Do I need a make-up air system?
If your building exhausts more than 400 CFM, the Ohio Mechanical Code (OAC 4101:2) requires make-up air. That captures every commercial kitchen with a Type I hood, most paint booths, manufacturing exhaust, and many high-CFM bathroom systems. Without MUA the building goes negative-pressure, which pulls flue gases from gas appliances back into the space (carbon monoxide risk), kills your heating efficiency, and forces doors closed under suction.
What's the difference between direct-fired and indirect-fired MUA?
Direct-fired units burn natural gas directly in the supply airstream - high efficiency (90%+), lower install cost, but the combustion products go into the space. Approved for most commercial kitchens with adequate ventilation. Indirect-fired units use a heat exchanger that separates combustion from supply air - lower thermal efficiency (80%), higher cost, but no combustion products in the airstream. Required for some manufacturing applications and any space where outside-air contamination concerns rule out direct-fired.
My kitchen hood feels weak. Could it be the make-up air?
Very often, yes. If the building can't replace the air the hood is exhausting, the hood under-pulls and grease and smoke spill into the kitchen. The fix is usually one of: undersized MUA, a tripped or failed MUA blower, a closed damper, or a controls fault that's leaving the MUA off while the hood runs. We balance hood and MUA together as part of every commissioning and recommissioning.
Can you add make-up air to an existing exhaust hood?

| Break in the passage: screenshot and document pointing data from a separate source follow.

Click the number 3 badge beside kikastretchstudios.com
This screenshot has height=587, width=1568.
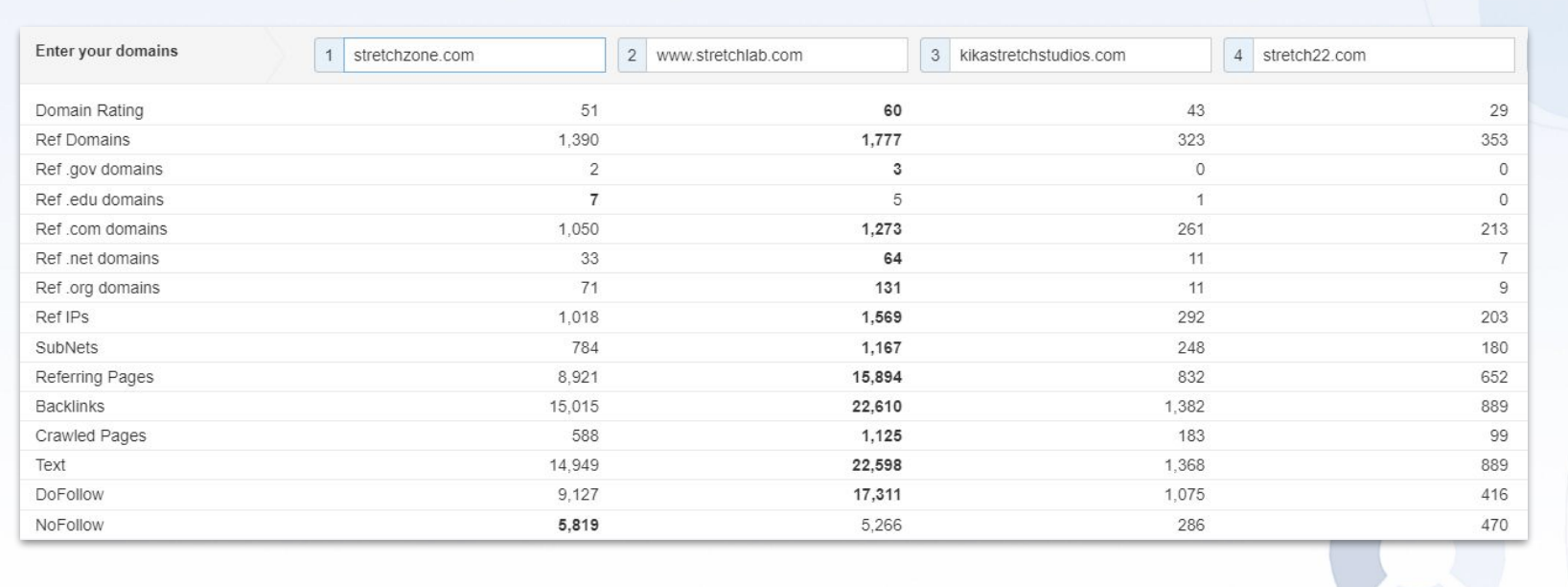point(934,56)
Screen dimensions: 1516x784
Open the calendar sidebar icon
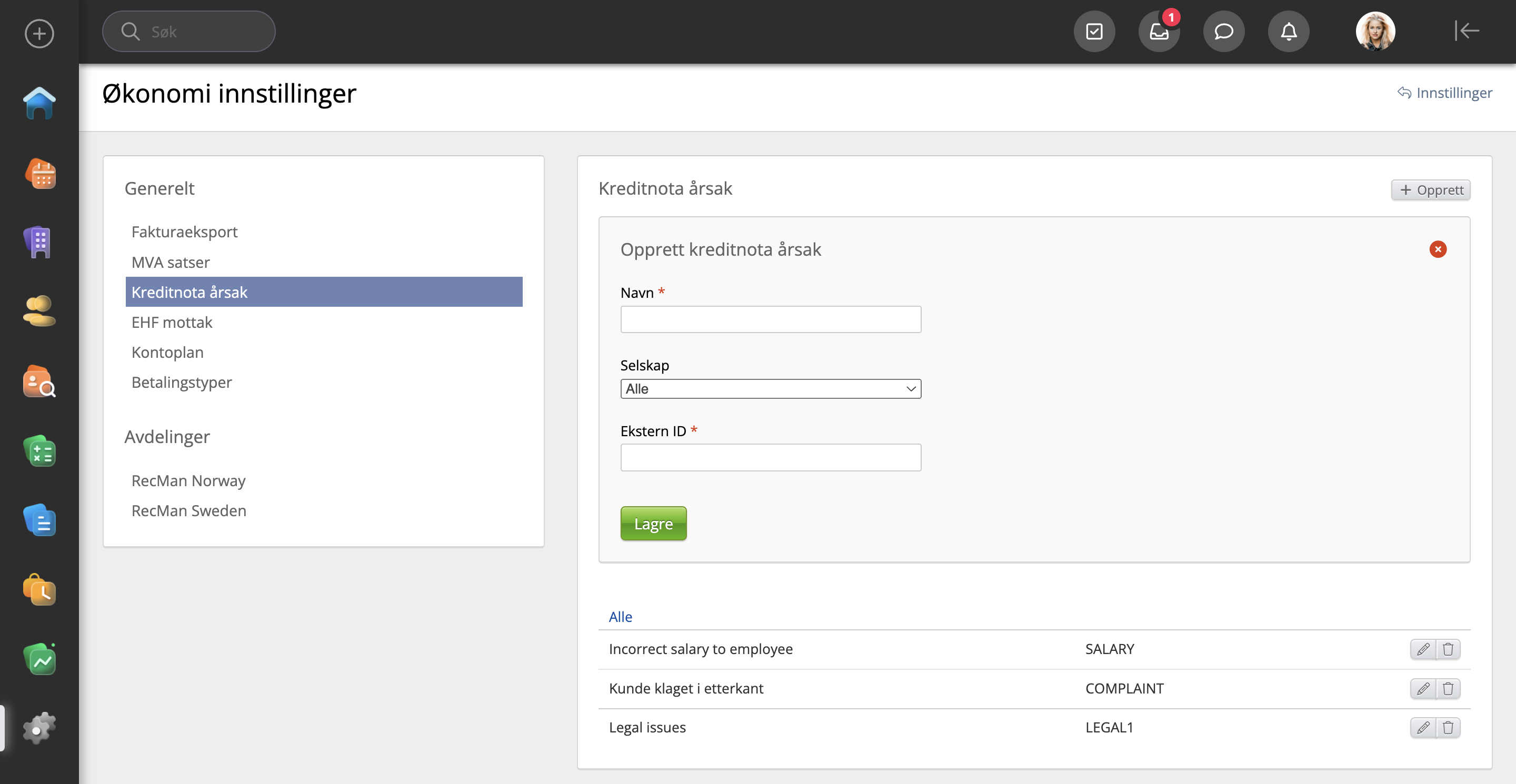click(39, 174)
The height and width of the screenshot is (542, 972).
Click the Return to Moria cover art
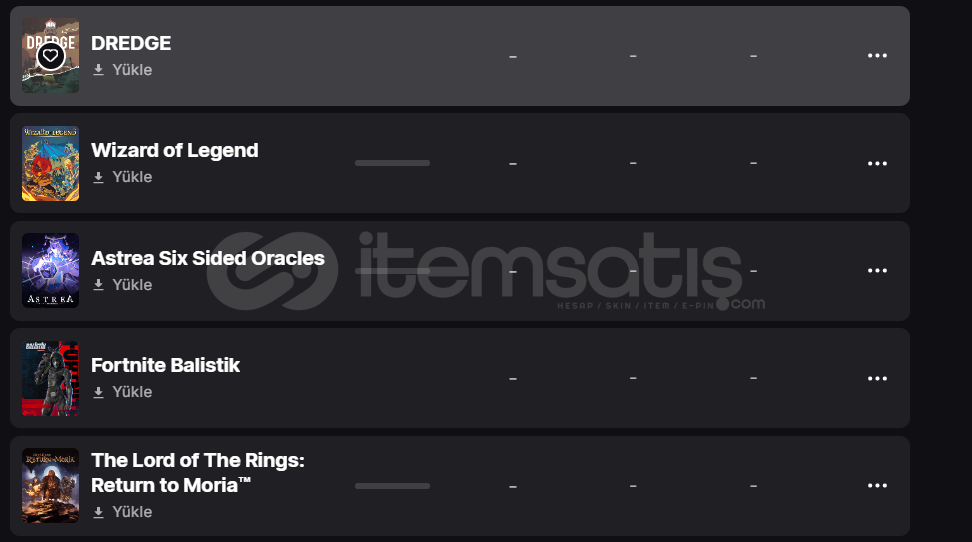[50, 486]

Yes. Retrofitting MUA onto an older restaurant or manufacturing exhaust is common - usually triggered by a health inspection, an OAC 4101:2 finding, or an owner who's noticed the dining room going cold every time the hood runs. We size the unit to the existing exhaust CFM, run gas and electrical, fabricate or buy curb and ductwork, and commission the system with the hood. Roof or wall-mount depending on the building.
What NFPA 96 requirements apply to my commercial kitchen?
NFPA 96 covers commercial kitchen ventilation - hood construction, duct routing, fire suppression, cleaning intervals, and the make-up air system. Key items: hood and MUA must be interlocked (MUA runs when hood runs), grease ducts must be sealed and accessible for cleaning, and hood cleaning frequency depends on cooking volume (quarterly for moderate-volume, monthly for high-volume frying or charbroiling). We document NFPA 96 compliance as part of every MUA project and service visit.
Why is my dining room cold even though the thermostat reads 72?
Negative pressure pulling cold outside air through every door, window seal, and exhaust penetration. If your kitchen exhaust is running hard and your MUA isn't keeping up, the building goes negative, and the thermostat sensor on the wall reads 72 while the customer-facing dining room near the entrance reads 62. The fix is rebalancing hood and MUA, or upsizing the MUA if it's chronically undersized.
Do you service Reznor, Modine, Greenheck, and Captive-Aire?
Yes - all four are common across Northeast Ohio commercial kitchens and manufacturing. Reznor heavy in this region for both MUA and unit heaters. Greenheck and Captive-Aire common in newer restaurant installs with packaged hood-and-MUA systems. We service heat exchangers, gas valves, blower motors, controls, and the interlock wiring tying MUA to hood.